Re: Different ASM for ReLU function between GCC11 and GCC12

2023-06-20 Thread Jakub Jelinek via Gcc
On Tue, Jun 20, 2023 at 03:03:19PM +, Michael Matz via Gcc wrote:
> Hello,
> 
> On Tue, 20 Jun 2023, Jakub Jelinek via Gcc wrote:
> 
> > ce1 pass results in emit_conditional_move with
> > (gt (reg/v:SF 83 [ x ]) (reg:SF 84)), (reg/v:SF 83 [ x ]), (reg:SF 84)
> > operands in the GCC 11 case and so is successfully matched by
> > ix86_expand_fp_movcc as ix86_expand_sse_fp_minmax.
> > But, in GCC 12+, emit_conditional_move is called with
> > (gt (reg/v:SF 83 [ x ]) (reg:SF 84)), (reg/v:SF 83 [ x ]), (const_double:SF 
> > 0.0 [0x0.0p+0])
> > instead (reg:SF 84 in both cases contains the (const_double:SF 0.0 
> > [0x0.0p+0])
> > value, in the GCC 11 case loaded from memory, in the GCC 12+ case set
> > directly in a move.  The reason for the difference is exactly that
> > because cheap SSE constant can be moved directly into a reg, it is done so
> > instead of reusing a pseudo that contains that value already.
> 
> But reg84 is _also_ used as operand of emit_conditional_move, so there's 
> no reason to not also use it as third operand.  It seems more canonical to 
> call a function with
> 
>   X-containing-B, A, B
> 
> than with
> 
>   X-containing-B, A, something-equal-to-B-but-not-B
> 
> so either the (const_double) RTL should be used in both, or reg84 should, 
> but not a mix.  Exactly so to ...

If ifcvt.cc knows that, then sure, but it can't be (easily) worked around on the
backend side...

Jakub



Re: Different ASM for ReLU function between GCC11 and GCC12

2023-06-20 Thread Michael Matz via Gcc
Hello,

On Tue, 20 Jun 2023, Jakub Jelinek via Gcc wrote:

> ce1 pass results in emit_conditional_move with
> (gt (reg/v:SF 83 [ x ]) (reg:SF 84)), (reg/v:SF 83 [ x ]), (reg:SF 84)
> operands in the GCC 11 case and so is successfully matched by
> ix86_expand_fp_movcc as ix86_expand_sse_fp_minmax.
> But, in GCC 12+, emit_conditional_move is called with
> (gt (reg/v:SF 83 [ x ]) (reg:SF 84)), (reg/v:SF 83 [ x ]), (const_double:SF 
> 0.0 [0x0.0p+0])
> instead (reg:SF 84 in both cases contains the (const_double:SF 0.0 [0x0.0p+0])
> value, in the GCC 11 case loaded from memory, in the GCC 12+ case set
> directly in a move.  The reason for the difference is exactly that
> because cheap SSE constant can be moved directly into a reg, it is done so
> instead of reusing a pseudo that contains that value already.

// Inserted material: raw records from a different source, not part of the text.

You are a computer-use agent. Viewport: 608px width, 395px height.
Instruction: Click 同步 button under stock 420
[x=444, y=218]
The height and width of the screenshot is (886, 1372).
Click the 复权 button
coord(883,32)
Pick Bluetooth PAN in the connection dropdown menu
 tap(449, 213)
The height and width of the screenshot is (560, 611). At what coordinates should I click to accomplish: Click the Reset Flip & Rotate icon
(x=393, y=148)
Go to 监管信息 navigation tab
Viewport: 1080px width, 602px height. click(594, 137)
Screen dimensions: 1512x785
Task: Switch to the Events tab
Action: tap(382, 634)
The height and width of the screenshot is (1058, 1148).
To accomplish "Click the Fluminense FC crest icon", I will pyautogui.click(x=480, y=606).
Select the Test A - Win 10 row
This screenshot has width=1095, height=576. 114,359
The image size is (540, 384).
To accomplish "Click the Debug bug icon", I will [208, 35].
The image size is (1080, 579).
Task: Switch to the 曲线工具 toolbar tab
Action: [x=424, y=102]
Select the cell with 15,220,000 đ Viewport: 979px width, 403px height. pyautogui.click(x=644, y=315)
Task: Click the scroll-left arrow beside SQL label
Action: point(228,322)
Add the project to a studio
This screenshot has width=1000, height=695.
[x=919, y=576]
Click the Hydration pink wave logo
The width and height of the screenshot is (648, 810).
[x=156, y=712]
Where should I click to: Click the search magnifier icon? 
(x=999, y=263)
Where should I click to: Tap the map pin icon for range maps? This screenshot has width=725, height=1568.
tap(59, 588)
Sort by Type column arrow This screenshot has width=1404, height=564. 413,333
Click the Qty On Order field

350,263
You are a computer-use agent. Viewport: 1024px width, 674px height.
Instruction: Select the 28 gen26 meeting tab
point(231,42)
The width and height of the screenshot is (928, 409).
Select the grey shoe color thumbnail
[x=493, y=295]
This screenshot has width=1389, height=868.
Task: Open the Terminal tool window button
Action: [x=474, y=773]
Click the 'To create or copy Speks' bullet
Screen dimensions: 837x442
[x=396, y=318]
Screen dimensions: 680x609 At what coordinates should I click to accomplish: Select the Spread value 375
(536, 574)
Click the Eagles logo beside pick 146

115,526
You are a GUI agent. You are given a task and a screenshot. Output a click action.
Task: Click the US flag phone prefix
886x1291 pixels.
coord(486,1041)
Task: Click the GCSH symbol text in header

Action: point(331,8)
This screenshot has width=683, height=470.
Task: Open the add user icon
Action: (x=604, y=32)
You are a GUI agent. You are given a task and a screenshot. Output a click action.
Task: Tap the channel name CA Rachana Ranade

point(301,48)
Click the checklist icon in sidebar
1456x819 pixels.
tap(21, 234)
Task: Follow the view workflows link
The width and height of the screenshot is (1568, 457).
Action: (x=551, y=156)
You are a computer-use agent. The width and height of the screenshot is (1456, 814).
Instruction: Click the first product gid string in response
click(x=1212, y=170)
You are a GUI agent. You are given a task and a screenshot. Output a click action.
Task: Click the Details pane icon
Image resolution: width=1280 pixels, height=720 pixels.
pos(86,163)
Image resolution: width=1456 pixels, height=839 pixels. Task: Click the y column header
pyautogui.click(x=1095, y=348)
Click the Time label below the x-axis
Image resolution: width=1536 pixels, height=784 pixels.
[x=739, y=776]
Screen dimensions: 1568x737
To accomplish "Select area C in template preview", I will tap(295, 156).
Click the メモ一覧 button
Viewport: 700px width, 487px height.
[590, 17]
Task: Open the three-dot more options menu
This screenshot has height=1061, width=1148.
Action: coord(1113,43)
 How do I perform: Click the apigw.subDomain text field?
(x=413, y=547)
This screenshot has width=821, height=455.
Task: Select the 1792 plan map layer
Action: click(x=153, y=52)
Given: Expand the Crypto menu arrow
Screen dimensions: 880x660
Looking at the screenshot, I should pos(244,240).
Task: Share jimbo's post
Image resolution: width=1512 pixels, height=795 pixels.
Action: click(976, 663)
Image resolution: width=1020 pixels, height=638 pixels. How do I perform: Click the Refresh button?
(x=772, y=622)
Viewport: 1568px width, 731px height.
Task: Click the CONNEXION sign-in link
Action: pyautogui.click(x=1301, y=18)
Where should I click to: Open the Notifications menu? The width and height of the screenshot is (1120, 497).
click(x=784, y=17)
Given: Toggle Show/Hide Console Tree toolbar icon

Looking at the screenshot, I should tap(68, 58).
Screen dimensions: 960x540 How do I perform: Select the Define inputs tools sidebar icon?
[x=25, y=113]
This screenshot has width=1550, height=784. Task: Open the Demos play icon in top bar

But reg84 is _also_ used as operand of emit_conditional_move, so there's 
no reason to not also use it as third operand.  It seems more canonical to 
call a function with

  X-containing-B, A, B

than with

  X-containing-B, A, something-equal-to-B-but-not-B

so either the (const_double) RTL should be used in both, or reg84 should, 
but not a mix.  Exactly so to ...

> actually a minmax.  Even if it allowed the cheap SSE constants,
> it wouldn't know that r84 is also zero (unless the expander checks that
> it is a pseudo with a single setter and verifies it or something similar).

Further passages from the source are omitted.